If you have ImageMagick handy at the command line, this command would do this
up-tiling work:
```bash
# where clouds.jpg was a 512x512 pixel repeating texture,
# create a twice-size image tiled from the original, now
# you have a 1024x1024 up-tiled version of the original.
convert -size 1024x1024 tile:clouds.jpg clouds-2x.jpg
```
## Example Wallpapers
Here are a couple of examples you can use. Right-click and save these images
and then select them as your custom wallpaper in Sketchy Maze:
### Blue Notebook
![Blue Notebook](../images/blue-notebook.png)

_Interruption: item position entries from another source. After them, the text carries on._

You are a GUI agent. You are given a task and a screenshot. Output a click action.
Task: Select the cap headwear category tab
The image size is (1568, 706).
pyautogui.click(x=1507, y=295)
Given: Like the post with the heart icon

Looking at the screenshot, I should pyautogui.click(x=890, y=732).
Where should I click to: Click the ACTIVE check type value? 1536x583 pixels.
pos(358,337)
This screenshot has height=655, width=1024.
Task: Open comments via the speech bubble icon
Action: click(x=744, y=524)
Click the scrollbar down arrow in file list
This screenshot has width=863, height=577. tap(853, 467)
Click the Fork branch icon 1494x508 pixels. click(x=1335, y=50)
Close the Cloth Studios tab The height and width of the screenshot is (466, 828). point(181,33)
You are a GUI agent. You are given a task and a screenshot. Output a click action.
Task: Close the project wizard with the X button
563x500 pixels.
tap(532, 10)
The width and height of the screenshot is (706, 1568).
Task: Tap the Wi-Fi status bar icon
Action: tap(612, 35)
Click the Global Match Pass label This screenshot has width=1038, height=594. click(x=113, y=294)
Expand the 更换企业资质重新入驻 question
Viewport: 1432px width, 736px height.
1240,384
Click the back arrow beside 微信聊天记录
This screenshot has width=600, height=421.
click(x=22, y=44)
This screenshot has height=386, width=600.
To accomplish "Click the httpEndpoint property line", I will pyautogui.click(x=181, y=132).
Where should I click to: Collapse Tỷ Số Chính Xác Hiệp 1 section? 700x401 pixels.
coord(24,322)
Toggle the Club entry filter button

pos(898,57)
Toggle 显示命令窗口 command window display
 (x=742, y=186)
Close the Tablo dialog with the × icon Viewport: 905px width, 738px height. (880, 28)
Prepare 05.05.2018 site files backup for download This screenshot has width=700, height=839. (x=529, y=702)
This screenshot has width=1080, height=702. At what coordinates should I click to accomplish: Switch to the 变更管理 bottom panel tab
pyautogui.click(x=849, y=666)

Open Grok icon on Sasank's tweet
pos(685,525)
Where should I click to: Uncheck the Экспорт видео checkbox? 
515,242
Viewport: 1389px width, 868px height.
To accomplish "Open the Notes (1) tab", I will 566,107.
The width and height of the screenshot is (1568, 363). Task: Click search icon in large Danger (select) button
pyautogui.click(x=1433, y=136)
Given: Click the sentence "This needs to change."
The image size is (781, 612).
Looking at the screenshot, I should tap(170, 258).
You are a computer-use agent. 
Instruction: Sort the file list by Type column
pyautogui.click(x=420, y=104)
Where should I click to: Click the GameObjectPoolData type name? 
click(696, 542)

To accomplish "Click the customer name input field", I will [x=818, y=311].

A light blue version of the default Notebook paper.
### Clouds
![Clouds](../images/clouds.png)
The wallpaper used in the screenshot at the top of this page. Full-color
JPEG quality photos work fine as wallpapers. This image was created via the
[Making a Simple Tiled Wallpaper](#making-a-simple-tiled-wallpaper) process
detailed above.
## Extracting Wallpapers
Getting a wallpaper back _out_ of a level is not currently an easy task, but
it can be done using the [`doodad` tool](../doodad-tool.md) on the command line
to inspect your level file.
Your custom levels are saved in your [profile directory](../profile-directory.md),
so point the `doodad` command at your files therein. The `doodad show` command
will show if a level has any attached files, such as wallpaper images:
```bash
$ doodad show example.level
===== Level: example.level =====
Headers:
File version: 1
Game version: 0.6.0-alpha
Level title: Alpha
Author: kirsle
Password:
Locked: false
Palette:
- Swatch name: solid
Attributes: solid
Color: #000000
- Swatch name: decoration
Attributes: none
Color: #999999
- Swatch name: fire
Attributes: fire
Color: #ff0000
- Swatch name: water
Attributes: water
Color: #0000ff
Level Settings:
Page type: Bounded
Max size: 2550x3300
Wallpaper: custom.b64img
Attached Files:
assets/wallpapers/custom.b64img: 1156 bytes
Actors:
Level contains 0 actors
Use -actors or -verbose to serialize Actors
Chunks:
Pixels Per Chunk: 128^2
Number Generated: 0
Coordinate Range: (0,0) ... (127,127)
World Dimensions: 127x127
Use -chunks or -verbose to serialize Chunks
```
The "Attached Files:" section shows the names and sizes of any files embedded
in the level, or "None" if none.
You can get the data of an attached file with `doodad show --attachment=<file>`:
```bash
$ doodad show --attachment=assets/wallpapers/custom.b64img example.level
```
The image is encoded in Base64 so the above command would spit out a bunch
of random numbers and letters. If you pipe it into a base64 decoder you can
save it as an image file:
```bash
# (the -a is a shortcut for --attachment)
$ doodad show -a assets/wallpapers/custom.b64img example.level | base64 -d > out.png
```
Future releases of the game may make this process easier.